■ **Problem**:
Word for word, retype each record shown below.

■ **Stored data**:
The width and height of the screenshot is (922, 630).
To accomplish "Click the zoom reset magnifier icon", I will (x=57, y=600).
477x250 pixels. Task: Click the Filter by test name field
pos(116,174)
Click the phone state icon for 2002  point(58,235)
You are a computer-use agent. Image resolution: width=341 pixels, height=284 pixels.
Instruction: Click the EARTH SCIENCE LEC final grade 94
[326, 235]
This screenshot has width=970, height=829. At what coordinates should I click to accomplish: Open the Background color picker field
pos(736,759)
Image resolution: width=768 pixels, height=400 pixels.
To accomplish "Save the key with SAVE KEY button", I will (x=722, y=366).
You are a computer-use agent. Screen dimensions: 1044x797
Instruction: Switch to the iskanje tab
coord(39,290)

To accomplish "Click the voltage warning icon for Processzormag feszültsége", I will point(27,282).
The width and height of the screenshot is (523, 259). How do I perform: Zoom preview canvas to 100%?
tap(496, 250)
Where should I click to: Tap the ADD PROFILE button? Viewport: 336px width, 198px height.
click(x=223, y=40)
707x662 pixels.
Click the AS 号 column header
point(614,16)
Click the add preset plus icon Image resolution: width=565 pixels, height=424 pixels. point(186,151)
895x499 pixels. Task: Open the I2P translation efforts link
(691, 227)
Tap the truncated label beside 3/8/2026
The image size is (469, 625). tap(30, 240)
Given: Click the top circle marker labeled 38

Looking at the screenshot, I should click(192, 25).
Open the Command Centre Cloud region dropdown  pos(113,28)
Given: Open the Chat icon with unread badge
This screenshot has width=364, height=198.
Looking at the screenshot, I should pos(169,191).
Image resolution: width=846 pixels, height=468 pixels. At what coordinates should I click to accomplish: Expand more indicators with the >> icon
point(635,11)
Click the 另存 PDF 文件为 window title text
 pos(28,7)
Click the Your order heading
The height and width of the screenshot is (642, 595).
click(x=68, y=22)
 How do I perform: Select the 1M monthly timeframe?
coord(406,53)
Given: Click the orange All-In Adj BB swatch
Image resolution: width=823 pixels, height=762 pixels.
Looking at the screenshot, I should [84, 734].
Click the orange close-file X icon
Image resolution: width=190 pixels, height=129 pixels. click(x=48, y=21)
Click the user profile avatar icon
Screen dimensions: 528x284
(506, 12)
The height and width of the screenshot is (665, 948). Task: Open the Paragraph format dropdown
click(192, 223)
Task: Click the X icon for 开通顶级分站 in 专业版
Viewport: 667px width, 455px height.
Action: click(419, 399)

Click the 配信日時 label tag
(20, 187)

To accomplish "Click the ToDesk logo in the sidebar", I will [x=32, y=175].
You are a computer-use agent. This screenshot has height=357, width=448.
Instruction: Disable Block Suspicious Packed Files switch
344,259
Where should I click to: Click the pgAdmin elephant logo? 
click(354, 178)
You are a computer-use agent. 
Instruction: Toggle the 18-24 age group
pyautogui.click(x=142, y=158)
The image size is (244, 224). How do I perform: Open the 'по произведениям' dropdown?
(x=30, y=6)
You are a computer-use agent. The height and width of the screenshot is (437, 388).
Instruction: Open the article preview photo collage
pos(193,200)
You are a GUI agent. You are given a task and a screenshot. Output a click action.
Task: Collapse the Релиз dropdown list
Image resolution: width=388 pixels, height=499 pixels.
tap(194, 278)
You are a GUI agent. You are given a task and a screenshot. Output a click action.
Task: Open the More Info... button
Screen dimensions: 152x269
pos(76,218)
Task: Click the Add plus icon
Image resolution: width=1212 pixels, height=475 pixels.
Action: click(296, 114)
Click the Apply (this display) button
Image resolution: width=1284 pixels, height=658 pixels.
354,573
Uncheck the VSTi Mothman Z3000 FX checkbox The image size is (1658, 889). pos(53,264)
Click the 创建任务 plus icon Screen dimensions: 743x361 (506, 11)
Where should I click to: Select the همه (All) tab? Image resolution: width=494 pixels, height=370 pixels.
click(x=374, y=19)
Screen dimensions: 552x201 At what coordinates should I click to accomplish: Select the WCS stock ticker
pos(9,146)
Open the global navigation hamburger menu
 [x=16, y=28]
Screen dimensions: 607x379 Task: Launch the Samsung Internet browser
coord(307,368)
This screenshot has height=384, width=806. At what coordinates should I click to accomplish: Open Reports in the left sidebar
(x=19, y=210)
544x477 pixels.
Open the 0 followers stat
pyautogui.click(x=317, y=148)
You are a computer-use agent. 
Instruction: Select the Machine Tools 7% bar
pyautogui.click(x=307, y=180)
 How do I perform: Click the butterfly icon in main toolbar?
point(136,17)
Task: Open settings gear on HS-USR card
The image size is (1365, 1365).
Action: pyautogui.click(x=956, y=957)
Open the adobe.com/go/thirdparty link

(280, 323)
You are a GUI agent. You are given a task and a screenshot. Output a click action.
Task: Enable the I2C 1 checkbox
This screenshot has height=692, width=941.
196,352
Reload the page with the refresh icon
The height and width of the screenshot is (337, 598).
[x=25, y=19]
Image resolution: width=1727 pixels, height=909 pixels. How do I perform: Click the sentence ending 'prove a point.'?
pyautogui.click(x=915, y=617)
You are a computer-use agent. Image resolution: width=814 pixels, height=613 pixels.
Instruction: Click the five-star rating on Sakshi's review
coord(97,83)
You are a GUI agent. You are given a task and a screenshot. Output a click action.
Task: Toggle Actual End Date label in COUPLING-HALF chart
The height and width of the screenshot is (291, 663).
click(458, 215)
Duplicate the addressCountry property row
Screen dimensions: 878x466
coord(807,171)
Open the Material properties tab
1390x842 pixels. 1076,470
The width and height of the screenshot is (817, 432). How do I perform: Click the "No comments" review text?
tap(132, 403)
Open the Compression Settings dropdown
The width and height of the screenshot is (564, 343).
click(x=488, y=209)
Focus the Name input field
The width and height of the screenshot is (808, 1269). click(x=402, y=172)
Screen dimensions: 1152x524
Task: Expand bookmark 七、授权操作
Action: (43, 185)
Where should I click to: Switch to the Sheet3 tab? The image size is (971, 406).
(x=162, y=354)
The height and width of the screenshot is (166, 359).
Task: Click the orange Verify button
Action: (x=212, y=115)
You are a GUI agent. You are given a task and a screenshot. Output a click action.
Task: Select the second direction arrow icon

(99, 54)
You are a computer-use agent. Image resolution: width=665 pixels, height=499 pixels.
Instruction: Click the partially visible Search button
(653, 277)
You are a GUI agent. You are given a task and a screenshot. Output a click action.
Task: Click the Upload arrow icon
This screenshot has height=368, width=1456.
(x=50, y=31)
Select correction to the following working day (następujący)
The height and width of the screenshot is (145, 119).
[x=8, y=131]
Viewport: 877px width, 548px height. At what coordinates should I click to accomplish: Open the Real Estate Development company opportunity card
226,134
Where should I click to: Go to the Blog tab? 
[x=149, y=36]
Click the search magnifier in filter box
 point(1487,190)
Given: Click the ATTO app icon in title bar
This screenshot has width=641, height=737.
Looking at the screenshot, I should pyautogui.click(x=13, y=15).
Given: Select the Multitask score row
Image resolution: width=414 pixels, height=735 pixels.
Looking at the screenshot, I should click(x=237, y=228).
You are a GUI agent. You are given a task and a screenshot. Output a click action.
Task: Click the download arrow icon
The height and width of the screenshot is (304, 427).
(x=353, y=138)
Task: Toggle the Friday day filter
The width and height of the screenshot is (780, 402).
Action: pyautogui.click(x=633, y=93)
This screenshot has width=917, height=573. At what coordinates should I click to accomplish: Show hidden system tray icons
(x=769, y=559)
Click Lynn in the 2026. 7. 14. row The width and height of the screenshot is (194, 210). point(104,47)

■ **Task response**:
The width and height of the screenshot is (922, 630).
To accomplish "Click the zoom reset magnifier icon", I will (x=57, y=600).
477x250 pixels. Task: Click the Filter by test name field
pos(116,174)
Click the phone state icon for 2002  point(58,235)
You are a computer-use agent. Image resolution: width=341 pixels, height=284 pixels.
Instruction: Click the EARTH SCIENCE LEC final grade 94
[326, 235]
This screenshot has width=970, height=829. At what coordinates should I click to accomplish: Open the Background color picker field
pos(736,759)
Image resolution: width=768 pixels, height=400 pixels.
To accomplish "Save the key with SAVE KEY button", I will (x=722, y=366).
You are a computer-use agent. Screen dimensions: 1044x797
Instruction: Switch to the iskanje tab
coord(39,290)

To accomplish "Click the voltage warning icon for Processzormag feszültsége", I will point(27,282).
The width and height of the screenshot is (523, 259). How do I perform: Zoom preview canvas to 100%?
tap(496, 250)
Where should I click to: Tap the ADD PROFILE button? Viewport: 336px width, 198px height.
click(x=223, y=40)
707x662 pixels.
Click the AS 号 column header
point(614,16)
Click the add preset plus icon Image resolution: width=565 pixels, height=424 pixels. point(186,151)
895x499 pixels. Task: Open the I2P translation efforts link
(691, 227)
Tap the truncated label beside 3/8/2026
The image size is (469, 625). tap(30, 240)
Given: Click the top circle marker labeled 38

Looking at the screenshot, I should click(192, 25).
Open the Command Centre Cloud region dropdown  pos(113,28)
Given: Open the Chat icon with unread badge
This screenshot has width=364, height=198.
Looking at the screenshot, I should pos(169,191).
Image resolution: width=846 pixels, height=468 pixels. At what coordinates should I click to accomplish: Expand more indicators with the >> icon
point(635,11)
Click the 另存 PDF 文件为 window title text
 pos(28,7)
Click the Your order heading
The height and width of the screenshot is (642, 595).
click(x=68, y=22)
 How do I perform: Select the 1M monthly timeframe?
coord(406,53)
Given: Click the orange All-In Adj BB swatch
Image resolution: width=823 pixels, height=762 pixels.
Looking at the screenshot, I should [84, 734].
Click the orange close-file X icon
Image resolution: width=190 pixels, height=129 pixels. click(x=48, y=21)
Click the user profile avatar icon
Screen dimensions: 528x284
(506, 12)
The height and width of the screenshot is (665, 948). Task: Open the Paragraph format dropdown
click(192, 223)
Task: Click the X icon for 开通顶级分站 in 专业版
Viewport: 667px width, 455px height.
Action: click(419, 399)

Click the 配信日時 label tag
(20, 187)

To accomplish "Click the ToDesk logo in the sidebar", I will [x=32, y=175].
You are a computer-use agent. This screenshot has height=357, width=448.
Instruction: Disable Block Suspicious Packed Files switch
344,259
Where should I click to: Click the pgAdmin elephant logo? 
click(354, 178)
You are a computer-use agent. 
Instruction: Toggle the 18-24 age group
pyautogui.click(x=142, y=158)
The image size is (244, 224). How do I perform: Open the 'по произведениям' dropdown?
(x=30, y=6)
You are a computer-use agent. The height and width of the screenshot is (437, 388).
Instruction: Open the article preview photo collage
pos(193,200)
You are a GUI agent. You are given a task and a screenshot. Output a click action.
Task: Collapse the Релиз dropdown list
Image resolution: width=388 pixels, height=499 pixels.
tap(194, 278)
You are a GUI agent. You are given a task and a screenshot. Output a click action.
Task: Open the More Info... button
Screen dimensions: 152x269
pos(76,218)
Task: Click the Add plus icon
Image resolution: width=1212 pixels, height=475 pixels.
Action: click(296, 114)
Click the Apply (this display) button
Image resolution: width=1284 pixels, height=658 pixels.
354,573
Uncheck the VSTi Mothman Z3000 FX checkbox The image size is (1658, 889). pos(53,264)
Click the 创建任务 plus icon Screen dimensions: 743x361 (506, 11)
Where should I click to: Select the همه (All) tab? Image resolution: width=494 pixels, height=370 pixels.
click(x=374, y=19)
Screen dimensions: 552x201 At what coordinates should I click to accomplish: Select the WCS stock ticker
pos(9,146)
Open the global navigation hamburger menu
 [x=16, y=28]
Screen dimensions: 607x379 Task: Launch the Samsung Internet browser
coord(307,368)
This screenshot has height=384, width=806. At what coordinates should I click to accomplish: Open Reports in the left sidebar
(x=19, y=210)
544x477 pixels.
Open the 0 followers stat
pyautogui.click(x=317, y=148)
You are a computer-use agent. 
Instruction: Select the Machine Tools 7% bar
pyautogui.click(x=307, y=180)
 How do I perform: Click the butterfly icon in main toolbar?
point(136,17)
Task: Open settings gear on HS-USR card
The image size is (1365, 1365).
Action: pyautogui.click(x=956, y=957)
Open the adobe.com/go/thirdparty link

(280, 323)
You are a GUI agent. You are given a task and a screenshot. Output a click action.
Task: Enable the I2C 1 checkbox
This screenshot has height=692, width=941.
196,352
Reload the page with the refresh icon
The height and width of the screenshot is (337, 598).
[x=25, y=19]
Image resolution: width=1727 pixels, height=909 pixels. How do I perform: Click the sentence ending 'prove a point.'?
pyautogui.click(x=915, y=617)
You are a computer-use agent. Image resolution: width=814 pixels, height=613 pixels.
Instruction: Click the five-star rating on Sakshi's review
coord(97,83)
You are a GUI agent. You are given a task and a screenshot. Output a click action.
Task: Toggle Actual End Date label in COUPLING-HALF chart
The height and width of the screenshot is (291, 663).
click(458, 215)
Duplicate the addressCountry property row
Screen dimensions: 878x466
coord(807,171)
Open the Material properties tab
1390x842 pixels. 1076,470
The width and height of the screenshot is (817, 432). How do I perform: Click the "No comments" review text?
tap(132, 403)
Open the Compression Settings dropdown
The width and height of the screenshot is (564, 343).
click(x=488, y=209)
Focus the Name input field
The width and height of the screenshot is (808, 1269). click(x=402, y=172)
Screen dimensions: 1152x524
Task: Expand bookmark 七、授权操作
Action: (43, 185)
Where should I click to: Switch to the Sheet3 tab? The image size is (971, 406).
(x=162, y=354)
The height and width of the screenshot is (166, 359).
Task: Click the orange Verify button
Action: (x=212, y=115)
You are a GUI agent. You are given a task and a screenshot. Output a click action.
Task: Select the second direction arrow icon

(99, 54)
You are a computer-use agent. Image resolution: width=665 pixels, height=499 pixels.
Instruction: Click the partially visible Search button
(653, 277)
You are a GUI agent. You are given a task and a screenshot. Output a click action.
Task: Click the Upload arrow icon
This screenshot has height=368, width=1456.
(x=50, y=31)
Select correction to the following working day (następujący)
The height and width of the screenshot is (145, 119).
[x=8, y=131]
Viewport: 877px width, 548px height. At what coordinates should I click to accomplish: Open the Real Estate Development company opportunity card
226,134
Where should I click to: Go to the Blog tab? 
[x=149, y=36]
Click the search magnifier in filter box
 point(1487,190)
Given: Click the ATTO app icon in title bar
This screenshot has width=641, height=737.
Looking at the screenshot, I should pyautogui.click(x=13, y=15).
Given: Select the Multitask score row
Image resolution: width=414 pixels, height=735 pixels.
Looking at the screenshot, I should click(x=237, y=228).
You are a GUI agent. You are given a task and a screenshot. Output a click action.
Task: Click the download arrow icon
The height and width of the screenshot is (304, 427).
(x=353, y=138)
Task: Toggle the Friday day filter
The width and height of the screenshot is (780, 402).
Action: pyautogui.click(x=633, y=93)
This screenshot has width=917, height=573. At what coordinates should I click to accomplish: Show hidden system tray icons
(x=769, y=559)
Click Lynn in the 2026. 7. 14. row The width and height of the screenshot is (194, 210). point(104,47)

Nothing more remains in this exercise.